Following negotiations spread over several meetings between Parliament, Council and the Commission, no agreement could be reached on Wednesday on the draft multiannual plan for fisheries in the Baltic Sea to ensure the sustainable exploitation of fish stocks and offer fishermen increased predictability over the long run.

 

“The refusal of the Council to honour the new Common Fisheries Policy, agreed in 2013, risks to block the negotiations between the European Parliament and the Council on the Multiannual Management Plan for the Baltic Sea”, said rapporteur Jarosław Wałęsa (EPP, PL). He added: “I am very disappointed with the attitude of the Council. They blatantly refuse to honour the Common Fisheries Reform. It seems like they insists on business as usual, keeping their right to over-exploit fish stocks.”

 

The rapporteur for the new Common Fisheries Policy Ulrike Rodust (S&D, DE) said: “In the reform we agreed that multiannual plans were one of the main tools to implement it. As co-legislators we – Parliament and Council – should work ahead to put in place what we agreed so we can get our fish stocks back to healthy levels. Moreover, only on this condition fishermen will have long-term planning security.”

 

A multiannual management plan is the instrument for managing the fish stocks in a certain area.
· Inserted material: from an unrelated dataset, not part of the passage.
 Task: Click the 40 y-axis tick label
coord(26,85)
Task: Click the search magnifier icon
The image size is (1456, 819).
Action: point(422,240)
The fishing mortality rates are an essential part of it. They provide a basis for the setting of the TACs and quotas. The norm set out in Article 2, paragraph 2 of the Basic Regulation for the Common Fisheries Policy is that the exploitation restores and maintains “harvested species above levels which can produce the maximum sustainable yield”. The question posed by European Parliament was whether the Council accepts F-MSY as a target or a limit. This is fundamental to the difference of positions. According to Mr Wałęsa, in order to achieve the objective of the CFP – stocks above levels that can produce MSY – it must be a limit.

 

“For us, there is no point to continue unless we know that we all try to stay within what we agreed in the Basic Regulation”, Mr Wałęsa.commented after the meeting.

 

During the previous legislature (2009-2014), the Council blocked a number of Commission proposals on earlier management plans. The European Parliament duly adopted its position in the first reading, but the Council did not do their part to solve the deadlock.

 

The Parliament adopted its position for negotiations with the Council on the multiannual plan for managing Baltic cod, sprat and herring stocks on 28 April. This is the first such plan under the new Common Fisheries Policy (CFP), which took effect in 2014.

 

MEPs demand that the stocks must be restored and maintained “above” biomass levels that can produce the maximum sustainable yield (MSY), thus reflecting the language of the CFP regulation. MSY means catching no more than a given stock can reproduce in a given year, a key concept made mandatory by the reformed CFP.